The real problem --- and I say this as a small business owner with 14 employees --- is healthcare. Healthcare costs do /not/ impact all employers equally, and small businesses are particularly vulnerable to rate increases since we have very little bargaining power. Blue Cross is much less likely to hike IBM's rates when Joe Employee's wife get cancer, but small businesses have to worry about this constantly.
Well... The shuttle doesn't meet the requirements initially set for its development - it's not reusable, but it can be fixed. I remember the way it was proposed: mount it on a rocket, put it in space, let it do whatever has to be done and land like a plane, then it goes back to the Cape mounted on a 747 and gets mounted on a rocket and off it goes. Nobody told it would require half a year of repairs between one flight and the next.
It was also designed to bring cargo back from space, something it did, IIRC, once.
It's a single vehicle that tries to do far too many things and fails to do any of them better than previous technologies. It's cool, but that's about it.

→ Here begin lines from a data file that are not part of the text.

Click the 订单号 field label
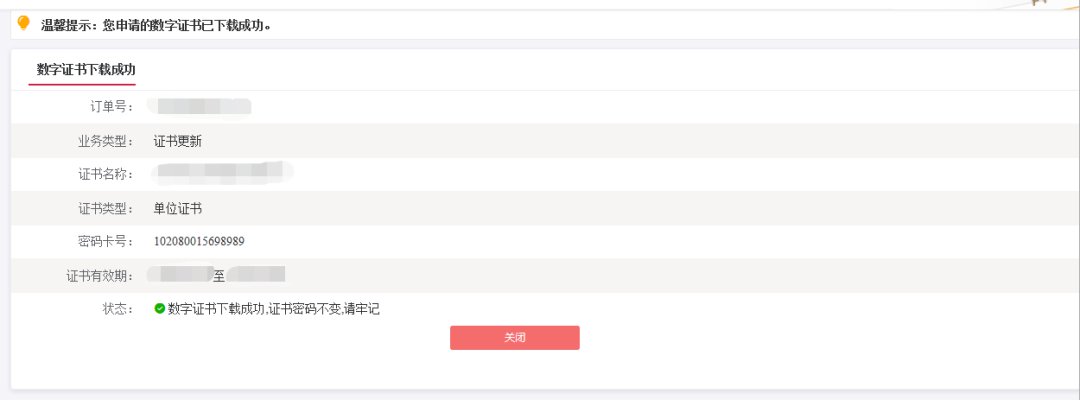Viewport: 1080px width, 400px height. [x=111, y=106]
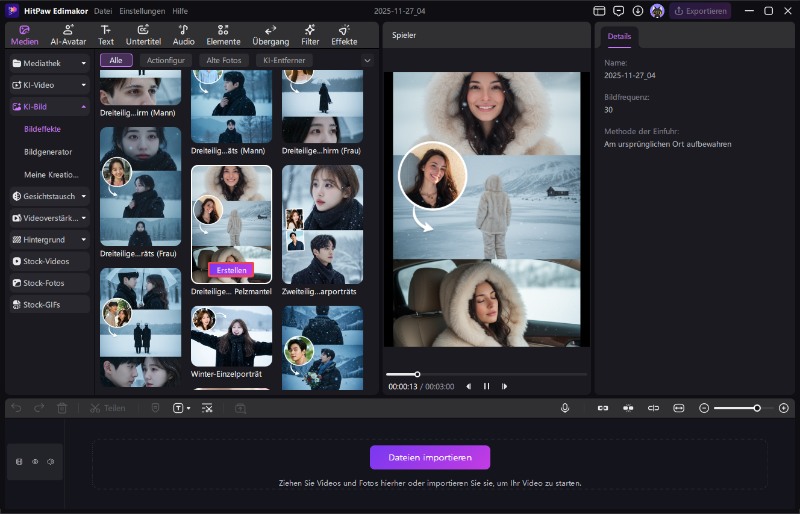Image resolution: width=800 pixels, height=514 pixels.
Task: Open the Effekte panel
Action: click(x=344, y=35)
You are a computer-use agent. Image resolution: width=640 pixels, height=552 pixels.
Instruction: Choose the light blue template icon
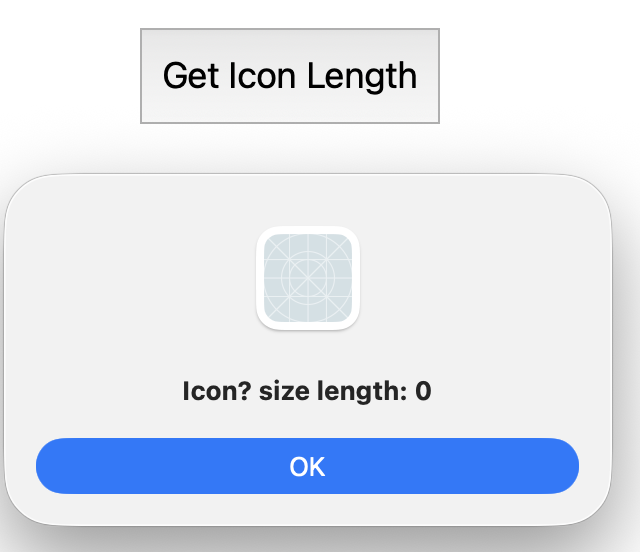click(x=308, y=278)
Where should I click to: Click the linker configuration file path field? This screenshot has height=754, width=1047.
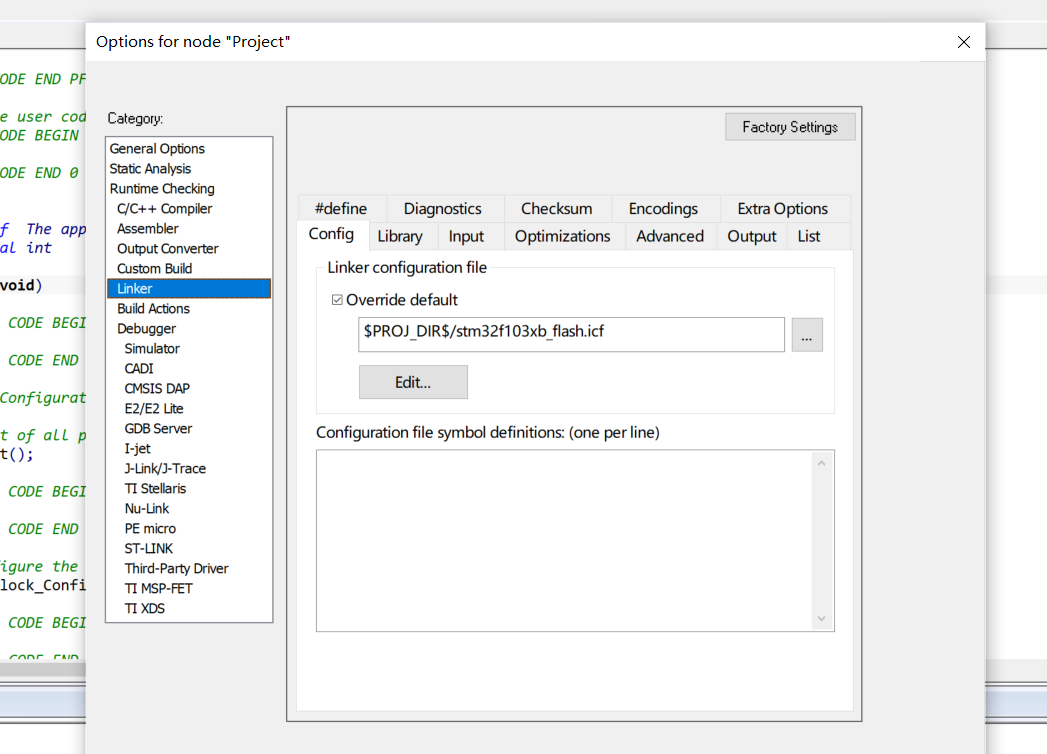(x=572, y=335)
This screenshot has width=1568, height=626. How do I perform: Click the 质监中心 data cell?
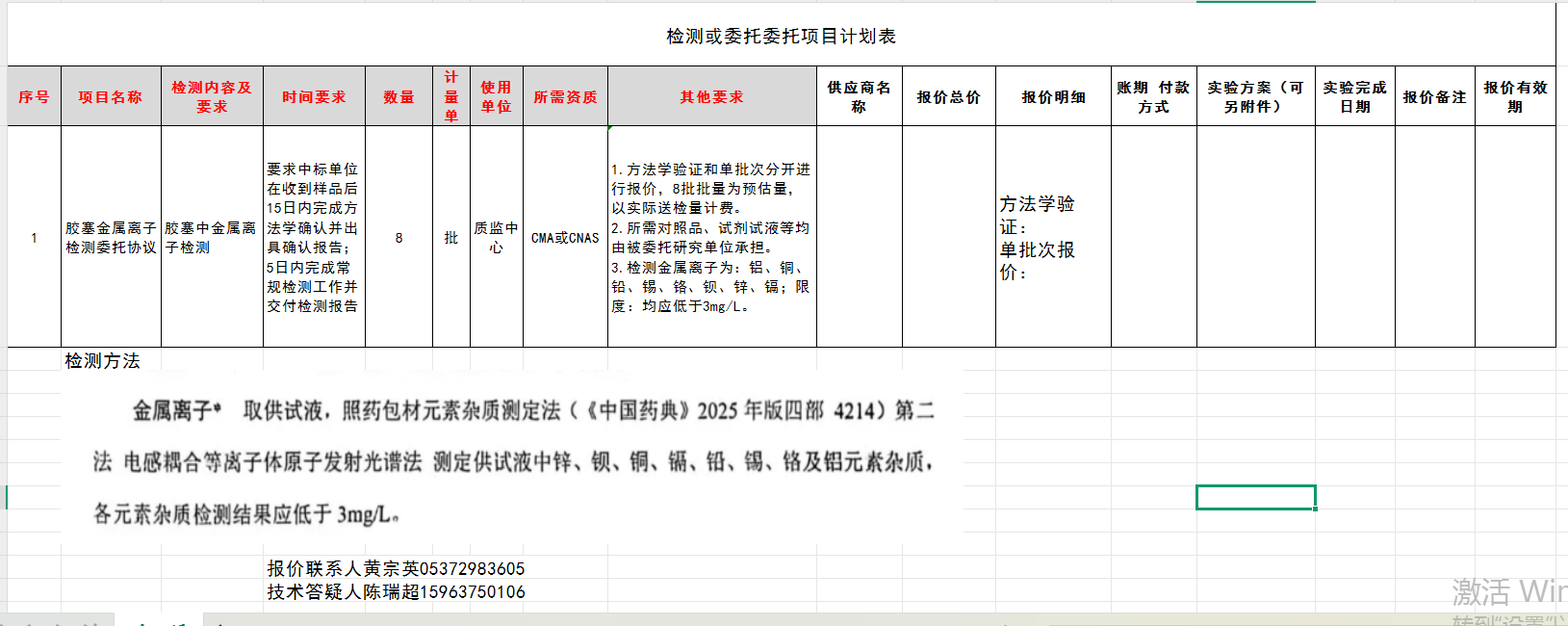[496, 238]
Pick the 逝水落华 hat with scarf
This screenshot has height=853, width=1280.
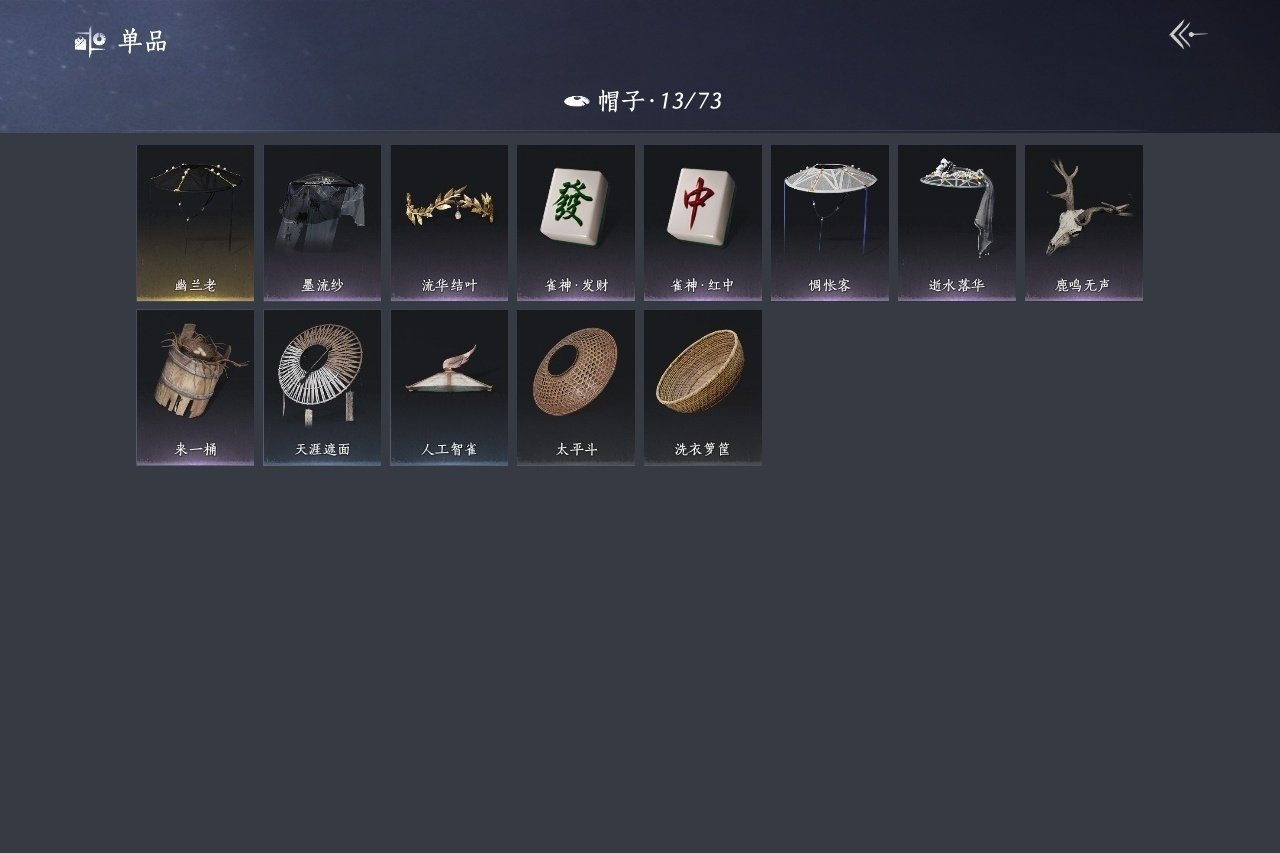[x=957, y=222]
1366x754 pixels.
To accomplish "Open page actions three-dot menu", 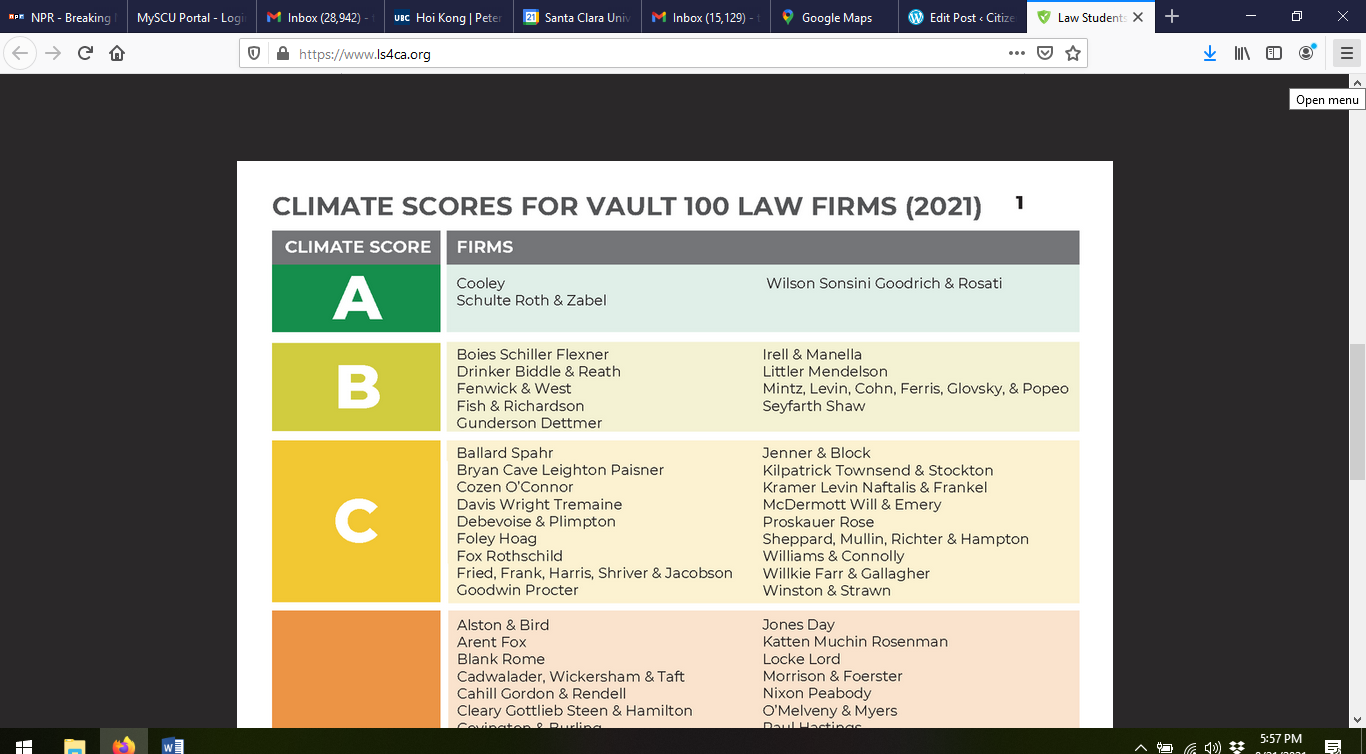I will click(x=1016, y=54).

I would not oppose maintaining the shuttle while alternative heavy lift capability is not attained. I am also against scrapping all of its technologies: shuttle C could be a nice complementary technology for when all you need it to haul something heavy into LEO.
And having to rely on shuttle caused a lot of delays and cost overruns of the ISS. Of course it was used to build most of it: it consumed all resources that could otherwise be used to develop other less costly ways to build the ISS and, thus, was the only thing that could be used.
Mind you: on every shuttle flight you send all the mass that will land. If nothing returned, you would have to send up a lot less mass.
Executing what the DIRECT folks proposed would cost a fraction of what Ares would have costed.